Synoptic rationality—one mind imposing order on a system—might yield a pattern of shared sacrifice. Political rationality, a process of groups bargaining and struggling, was more likely to resemble a game of musical chairs, in which the slowest (weakest) player was left standing. That was what Representative Corman had predicted in 1980, what largely occurred in 1981, and what the Democrats feared would continue: the poor, particularly the working poor, would be least able to save their place in the budget.

But politics is not just every man for himself. No one imposes order, but players do watch, help, and hinder each other. A group's success depends not only on its own resources but also on how others see it, in short, on its enemies. Therefore, Stockman's distinction between weak claims and weak clients is inadequate. If a claim is seen as questionable, opposition to the claim can render its supporters relatively weak (as befell dairymen in 1981). The elderly were strong not only because of their own resources but because they had few enemies; almost nobody opposed their social security claim.

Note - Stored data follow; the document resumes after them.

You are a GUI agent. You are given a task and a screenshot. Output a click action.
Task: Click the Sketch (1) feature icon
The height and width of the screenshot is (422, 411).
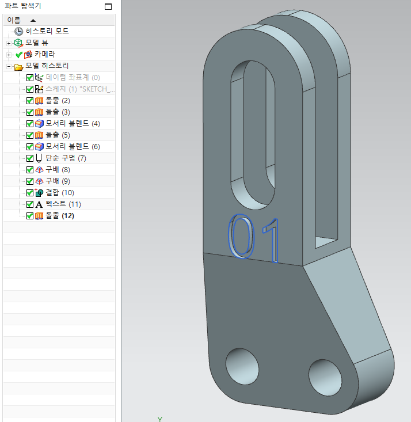[x=39, y=89]
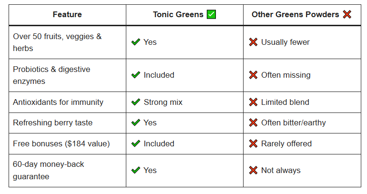Click red X next to Limited blend
Viewport: 367px width, 194px height.
point(253,102)
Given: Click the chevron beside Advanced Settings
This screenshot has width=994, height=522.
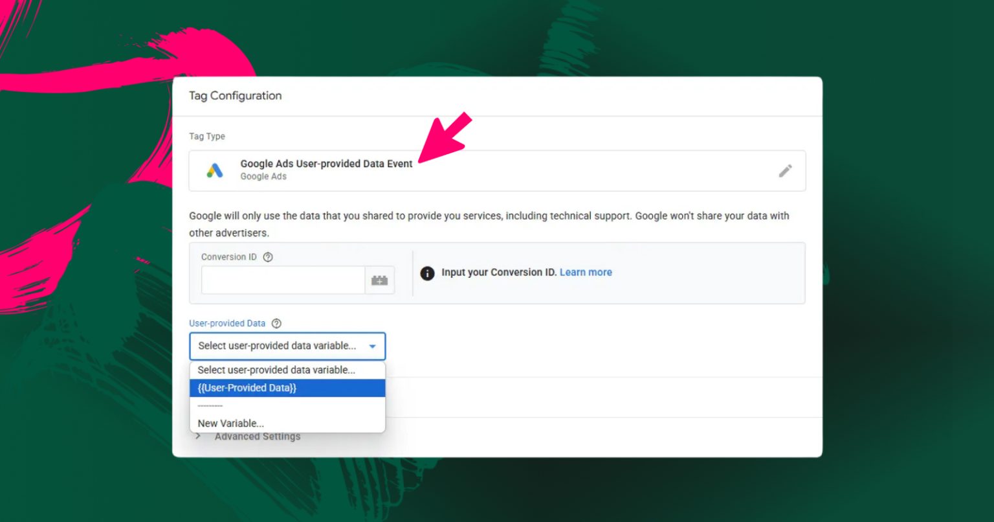Looking at the screenshot, I should [x=198, y=437].
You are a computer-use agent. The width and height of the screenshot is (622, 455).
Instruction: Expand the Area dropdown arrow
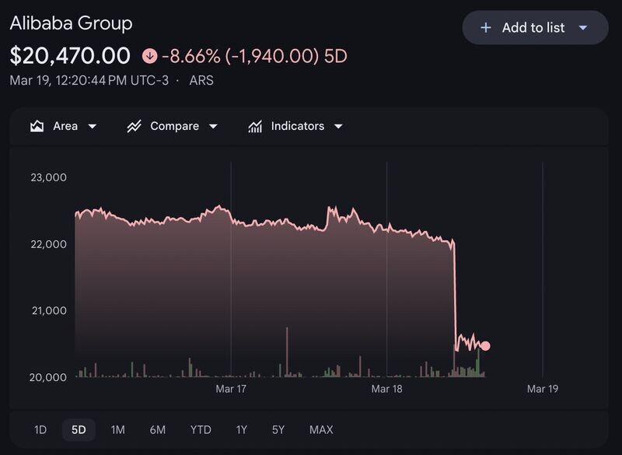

Now, if any claim were really opposed by majorities, it probably would not be there. A program of interest only to a minority is not opposed by everybody else; the majority generally just does not care. Farmers


233

want farm programs; city dwellers do not object so long as they are getting something they want, say, housing or mass transit subsidies. People object not to other people getting benefits but to somebody getting too much. The normal practice of incremental budgeting, a kind of rolling agreement on resource allocations, marginally altered each year, creates notions of "fair shares." Participants are most concerned with their own shares; they will care about others' shares only if they seem to be getting out of line.

The Reaganauts justified their policies to other players by arguing that defense had fallen below its historic share and most domestic programs had risen above it. Many 1981 cuts were in programs—housing, nutrition, CETA—that had grown recently. Their share had not been ratified as normal through the passage of time. The very process of rearranging in 1981 (and 1980) created a new history. Domestic spending that survived was more obviously accepted. At the same time a new set of beneficiaries—corporations and the military—had done extraordinarily well. Nobody is entirely neutral; everybody has something to which he is committed. Politicians of the center looked for ways to reduce the deficit; meanwhile, the norms of fair shares, which inhibited taking from last year's victims, favored taking from those who had just done well. Moderate Republicans like Dole and Baker felt the working poor had paid enough; even Robert Michel was telling the administration to slow its defense increase.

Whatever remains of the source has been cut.